# Getting fatter...and fatter!



## jennam (May 31, 2013)

Never been this big before! How much do you think I weigh? (I'm 5'3"). Mmm...mmmm...time to feed this belly. :eat1::eat1::eat1::eat1:


----------



## jennam (May 31, 2013)

Ahhhh....nicely full. Almost fat enough...not quite...but almost. :eat2:


----------



## azerty (Jun 3, 2013)

Very nice, I like you shirt


----------



## loopytheone (Jun 3, 2013)

Nobody going to have a guess on the weight?

You are around my height and you seem quite voluminous... I am absolutely terrible at guessing these things but are you around 250-300lbs?


----------



## BigFA (Jun 6, 2013)

At 5'3" I would say around 240 lbs. Tough to estimate without seeing a full body photo, but that is my best "guesstimate". Looking good though. Glad you are enjoying it.


----------



## Danniel.Vincent (Jun 7, 2013)

i would say 275lbs....

but hard to guess seeing that shot of your belly in that wide dress!

 hope to here the answer soon.....is there a first price?


----------



## BigFA (Jun 22, 2013)

How much do you weight now? We took our best educated guesses.


----------



## bd1038 (Jun 23, 2013)

looking great and sexy


----------



## jennam (Jul 12, 2013)

Okay.....I'm about 218. Or, was....I've been packing it on, so not sure now. :eat2: Looking forward to 250. I am loving my belly rolls!
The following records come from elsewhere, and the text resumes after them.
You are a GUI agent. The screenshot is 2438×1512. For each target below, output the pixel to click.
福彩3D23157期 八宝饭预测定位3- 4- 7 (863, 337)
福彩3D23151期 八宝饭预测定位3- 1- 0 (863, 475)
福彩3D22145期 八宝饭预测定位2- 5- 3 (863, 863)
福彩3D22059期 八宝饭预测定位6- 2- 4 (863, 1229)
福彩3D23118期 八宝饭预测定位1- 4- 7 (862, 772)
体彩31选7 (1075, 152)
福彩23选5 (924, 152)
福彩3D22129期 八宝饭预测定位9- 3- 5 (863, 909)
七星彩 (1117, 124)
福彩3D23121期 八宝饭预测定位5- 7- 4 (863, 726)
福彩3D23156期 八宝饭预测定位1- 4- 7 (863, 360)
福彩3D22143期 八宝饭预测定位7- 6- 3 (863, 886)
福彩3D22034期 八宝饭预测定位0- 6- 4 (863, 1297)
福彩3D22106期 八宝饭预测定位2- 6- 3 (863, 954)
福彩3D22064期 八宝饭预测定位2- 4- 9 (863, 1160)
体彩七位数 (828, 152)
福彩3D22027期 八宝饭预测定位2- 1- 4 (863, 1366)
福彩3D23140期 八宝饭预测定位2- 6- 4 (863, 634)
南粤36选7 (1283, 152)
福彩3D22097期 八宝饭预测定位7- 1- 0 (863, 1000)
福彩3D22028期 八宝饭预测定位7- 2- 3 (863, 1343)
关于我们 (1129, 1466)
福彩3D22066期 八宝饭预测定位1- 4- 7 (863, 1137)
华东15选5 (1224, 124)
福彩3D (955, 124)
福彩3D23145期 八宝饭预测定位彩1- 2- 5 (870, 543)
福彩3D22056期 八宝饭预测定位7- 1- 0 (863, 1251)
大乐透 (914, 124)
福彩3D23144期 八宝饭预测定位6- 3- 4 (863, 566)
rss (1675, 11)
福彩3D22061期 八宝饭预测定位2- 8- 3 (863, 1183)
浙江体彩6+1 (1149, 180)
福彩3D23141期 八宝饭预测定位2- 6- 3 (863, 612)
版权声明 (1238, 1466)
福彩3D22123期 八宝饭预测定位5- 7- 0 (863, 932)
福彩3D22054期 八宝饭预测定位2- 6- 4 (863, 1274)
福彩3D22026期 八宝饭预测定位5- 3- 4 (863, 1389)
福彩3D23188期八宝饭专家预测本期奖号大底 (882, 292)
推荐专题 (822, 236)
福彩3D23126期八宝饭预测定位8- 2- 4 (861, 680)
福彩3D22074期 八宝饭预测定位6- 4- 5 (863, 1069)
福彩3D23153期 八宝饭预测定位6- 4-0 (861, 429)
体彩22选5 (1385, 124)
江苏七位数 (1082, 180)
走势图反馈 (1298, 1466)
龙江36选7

Tonight, I feel like a bottomless pit! Hmmmm...what will satisfy this belly of mine???


----------



## BigFA (Jul 21, 2013)

Thanks for letting us know you have reached 218. We were obviously off in our "guesstimates" but glad to hear you are looking forward to reaching 250. Belly rolls are so sexy on a woman. Please keep us posted on your progress.:wubu:


----------



## jennam (Jul 30, 2013)

:eat1::eat2:

225. I am up to 225. I need new clothes.:blush:


----------



## BigFA (Aug 1, 2013)

Nice. Glad to hear you are making progress toward your goal. Looking forward to seeing more of you!


----------